Es ist nicht zutreffend, 'Nationalsozialismus' als medizinischen Begriff zu klassifizieren. Nationalsozialismus bezieht sich auf eine politische Ideologie und Bewegung, die in Deutschland während des 20. Jahrhunderts entstanden ist und von Adolf Hitler und der Partei NSDAP (Nationalsozialistische Deutsche Arbeiterpartei) gefördert wurde.

Die Grundpfeiler des Nationalsozialismus umfassten ultra-nationalistische, rassistische und autoritäre Ansichten, die zur Schaffung einer „reinen“ arischen Rasse führten und die Unterdrückung von Minderheiten und politisch Andersdenkenden einschlossen.

Die medizinische Gemeinschaft war während der Zeit des Nationalsozialismus in Deutschland aktiv an Verbrechen gegen die Menschlichkeit beteiligt, wie beispielsweise Zwangssterilisationen, Menschenversuche und die Ermordung behinderter oder psychisch kranker Menschen im Rahmen der so genannten „Euthanasie“-Programme. Diese Handlungen waren jedoch nicht Teil der Definition des Nationalsozialismus selbst, sondern Ergebnisse seiner extremen Ideologie und Politik.

Eugenik ist ein Zweig der Genetik, der sich mit der Verbesserung der menschlichen Bevölkerung durch Steuerung der Fortpflanzung und Auslese von Individuen mit erwünschten Eigenschaften befasst. Die Idee hinter Eugenik ist es, die Häufigkeit bestimmter Gene in einer Population zu erhöhen oder zu verringern, um eine "bessere" Gesellschaft zu schaffen.

Die Geschichte der Eugenik ist jedoch stark von Kontroversen und ethischen Bedenken geprägt. In einigen Fällen wurde die Eugenik dazu missbraucht, diskriminierende Praktiken wie Zwangssterilisationen und rassistische Euthanasieprogramme zu rechtfertigen. Heutzutage wird die Eugenik in der Medizin und Wissenschaft allgemein abgelehnt, da sie als unethisch und potenziell diskriminierend angesehen wird.

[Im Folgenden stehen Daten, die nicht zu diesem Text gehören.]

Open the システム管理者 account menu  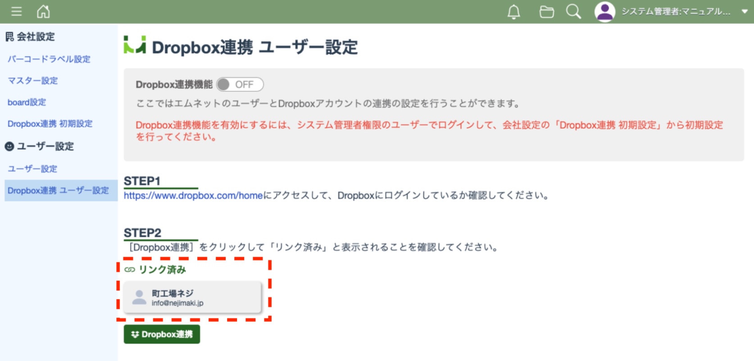click(676, 12)
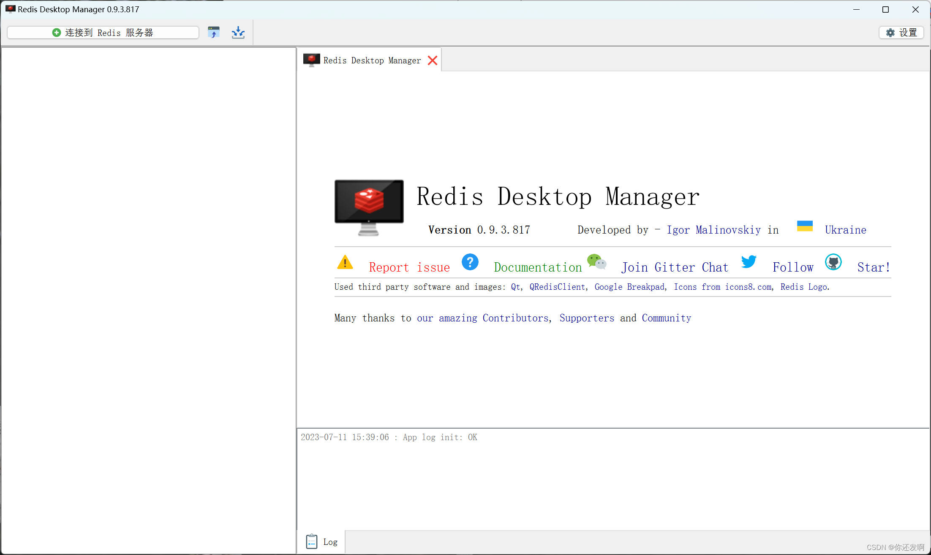Switch to the Redis Desktop Manager tab
The width and height of the screenshot is (931, 555).
pos(371,60)
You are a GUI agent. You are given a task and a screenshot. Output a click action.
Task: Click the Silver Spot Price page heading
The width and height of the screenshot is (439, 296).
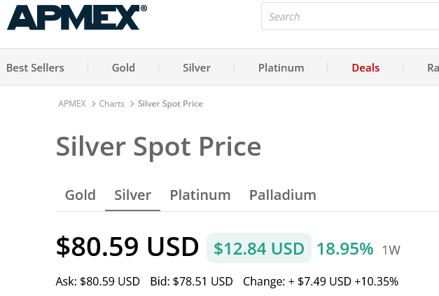coord(158,147)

Stattdessen konzentrieren sich medizinische und genetische Forschungen darauf, individuelle Krankheiten und Behinderungen besser zu verstehen und zu behandeln, ohne die Auswahl von Embryonen oder die Fortpflanzung von Menschen auf der Grundlage ihrer genetischen Merkmale zu fördern.

Es ist wichtig zu klären, dass der Begriff "Konzentrationslager" nicht primär eine medizinische Bezeichnung ist, sondern ein historisch-politischer Terminus. Er wurde vor allem während des Zweiten Weltkriegs durch das nationalsozialistische Regime in Deutschland geprägt und steht für ein Lagersystem, in dem Menschen aus politischen, rassischen oder anderen Gründen inhaftiert wurden. Viele dieser Häftlinge waren Opfer grausamer medizinischer Experimente und Verbrechen. Dennoch kann man Konzentrationslager in einem weiter gefassten Sinne als Orte definieren, an denen eine große Anzahl von Menschen unter beengten, meist unhygienischen Bedingungen zusammengepfercht werden, was häufig zu Krankheiten und Seuchen führt.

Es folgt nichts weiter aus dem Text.